*Assigned task*. Collect the lines of the entries where "will" shows up.

*Source records*.
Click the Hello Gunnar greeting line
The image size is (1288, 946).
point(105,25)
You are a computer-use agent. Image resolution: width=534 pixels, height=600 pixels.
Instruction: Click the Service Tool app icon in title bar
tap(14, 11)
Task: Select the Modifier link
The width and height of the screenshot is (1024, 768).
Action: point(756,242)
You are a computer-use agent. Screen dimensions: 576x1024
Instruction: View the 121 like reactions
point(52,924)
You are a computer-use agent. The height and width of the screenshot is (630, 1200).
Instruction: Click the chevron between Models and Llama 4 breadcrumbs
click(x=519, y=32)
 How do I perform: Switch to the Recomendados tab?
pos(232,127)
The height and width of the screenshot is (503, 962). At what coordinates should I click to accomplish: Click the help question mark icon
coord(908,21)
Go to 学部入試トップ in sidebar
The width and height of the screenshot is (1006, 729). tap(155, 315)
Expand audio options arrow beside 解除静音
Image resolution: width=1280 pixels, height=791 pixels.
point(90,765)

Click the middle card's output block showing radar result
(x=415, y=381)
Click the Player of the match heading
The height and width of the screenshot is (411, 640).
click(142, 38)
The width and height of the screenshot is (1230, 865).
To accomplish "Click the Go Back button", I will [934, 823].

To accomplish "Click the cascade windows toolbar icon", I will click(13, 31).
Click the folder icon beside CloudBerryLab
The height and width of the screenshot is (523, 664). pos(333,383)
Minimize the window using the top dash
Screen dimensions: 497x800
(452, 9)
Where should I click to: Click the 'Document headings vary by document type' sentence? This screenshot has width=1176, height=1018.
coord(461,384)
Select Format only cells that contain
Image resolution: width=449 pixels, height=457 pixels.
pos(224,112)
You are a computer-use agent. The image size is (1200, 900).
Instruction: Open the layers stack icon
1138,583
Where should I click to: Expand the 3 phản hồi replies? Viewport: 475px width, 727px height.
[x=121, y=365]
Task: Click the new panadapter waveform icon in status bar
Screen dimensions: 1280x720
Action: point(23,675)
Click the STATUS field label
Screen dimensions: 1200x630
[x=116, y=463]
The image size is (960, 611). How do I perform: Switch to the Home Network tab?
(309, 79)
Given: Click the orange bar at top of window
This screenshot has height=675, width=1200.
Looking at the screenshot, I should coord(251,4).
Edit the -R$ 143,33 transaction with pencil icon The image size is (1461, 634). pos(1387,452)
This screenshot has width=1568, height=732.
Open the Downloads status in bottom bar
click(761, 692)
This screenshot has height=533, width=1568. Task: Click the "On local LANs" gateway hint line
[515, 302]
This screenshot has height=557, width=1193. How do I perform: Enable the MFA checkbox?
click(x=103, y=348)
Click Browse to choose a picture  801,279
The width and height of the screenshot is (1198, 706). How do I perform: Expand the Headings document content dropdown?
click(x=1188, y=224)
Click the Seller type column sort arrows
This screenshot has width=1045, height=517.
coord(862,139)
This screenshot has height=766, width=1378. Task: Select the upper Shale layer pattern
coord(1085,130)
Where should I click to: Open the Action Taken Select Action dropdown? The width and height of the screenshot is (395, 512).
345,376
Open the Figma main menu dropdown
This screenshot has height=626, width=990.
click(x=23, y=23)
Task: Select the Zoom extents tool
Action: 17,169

*Solved problem*.
To accomplish "Click the Go Back button", I will [934, 823].
To accomplish "Click the cascade windows toolbar icon", I will click(13, 31).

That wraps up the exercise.